■ PROBLEM DETAILS: What this exercise requires is a verbatim reproduction of the data below.

■ ENTRIES SHOWN:

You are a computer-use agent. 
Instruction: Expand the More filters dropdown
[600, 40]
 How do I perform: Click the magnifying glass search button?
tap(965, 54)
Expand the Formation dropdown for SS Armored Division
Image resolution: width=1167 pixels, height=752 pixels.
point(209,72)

■ OUTPUT:
You are a computer-use agent. 
Instruction: Expand the More filters dropdown
[600, 40]
 How do I perform: Click the magnifying glass search button?
tap(965, 54)
Expand the Formation dropdown for SS Armored Division
Image resolution: width=1167 pixels, height=752 pixels.
point(209,72)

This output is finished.